Monday 17 September 2012

Where is hope?

It seems a very long time since Friday night when I came into the house after picking my eldest son up from Boys' Brigade to see the Ulster Rugby team finish off a tight, tense victory over inter- provincial rivals, Munster. Since that night, when the joy of playing and following sport was so evident from the crowds at Ravenhill Rugby ground, a deep sadness has enveloped the sporting community, the farming community and one tragically bereaved family in County Down.

There have already been many tributes paid to Noel, Graham and Nevin Spence. There has also been a genuine outpouring of sympathy from all quarters to a mother, two daughters and a daughter-in-law with two small children who are enduring unimaginable suffering, and doing so with real dignity and faith.

I have rarely seen such a widespread impact from one family tragedy. It brought home to me what I have been learning in my five and a half years as a pastor in a semi-rural congregation - that the ties which bind the farming community in Ulster are deep ones. Perhaps they are so deep because they recognise that these tragedies are not as uncommon as we would like them to be. We, who do not live off the land, sometimes fail to appreciate the risks that some people take simply to provide food for our tables. On Sunday morning as some of the farmers in my congregation left church, it was all I could do to hold myself  back from saying 'would you people PLEASE take care of yourselves'. I suspect that I didn't really need to anyway.

But the other thing that has struck me forcibly in the light of this tragedy is the immense depth and wonder of genuine faith in Jesus Christ. The media will scratch their heads as members of the Spence family and friends from their own congregation and others express their certainty that, for these three men, true life has really just begun. Unable to deal with this powerful hope the media will, instead, ignore it and focus back on the appalling tragedy that has occurred. They will talk about how the family will need support from their neighbours, friends and fellow Christians (and there is no doubt that they will). But they will shy away from talking about how the source of all their comfort will be found in Jesus Christ. They will not  talk about his death and resurrection which, while they do not give an answer as to why this accident happened on Saturday afternoon, do give this family the strength to face the future certain that their loved ones are enjoying that fullness of life in which they will one day join them.

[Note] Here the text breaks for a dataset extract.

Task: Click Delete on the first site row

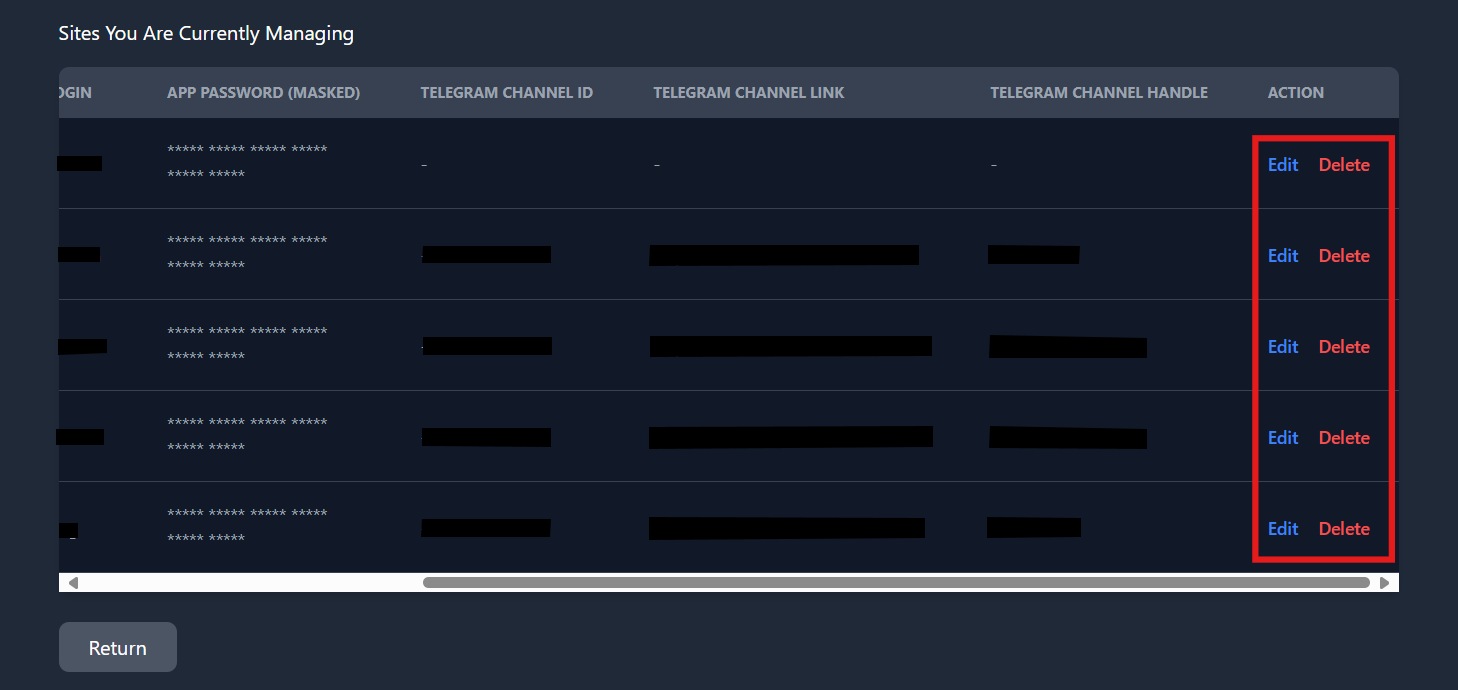Action: tap(1344, 164)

The grief is real. The heartbreak is real. The outpouring of sympathy from across this community and from further afield is undeniably genuine. But none of it is more real, more certain than the love which is ours in Jesus Christ, from which no-one and nothing can separate us.

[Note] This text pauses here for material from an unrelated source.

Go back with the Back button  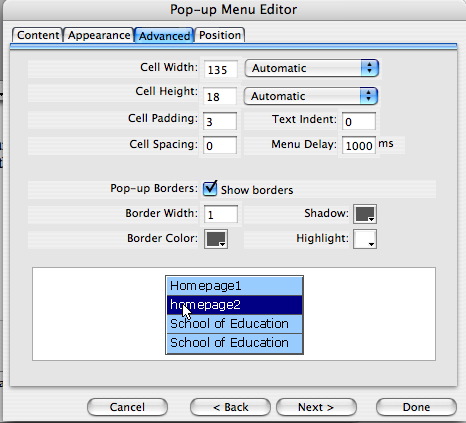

I realise that I am adding to the sea of words already spoken and written this weekend about the Spence family and their awful grief. I hope that what I have written is seen as someone who has watched the events unfold trying for himself to come to terms with something so dreadful. I know that other tragedies have made the headlines this weekend - a man dying of stab wounds in Craigavon, two British servicemen killed in Afghanistan, apparently innocent civilians killed in a NATO airtstrike as well as the continuing mayhem and murder in Syria. My mind and heart are unable to process so much suffering but on this weekend, I have not been able to stop thinking about this family whom I do not know, for whom everything has changed in the blink of an eye. 

May the God of all comfort and the God of resurrection hope be to them all and more than all that they need.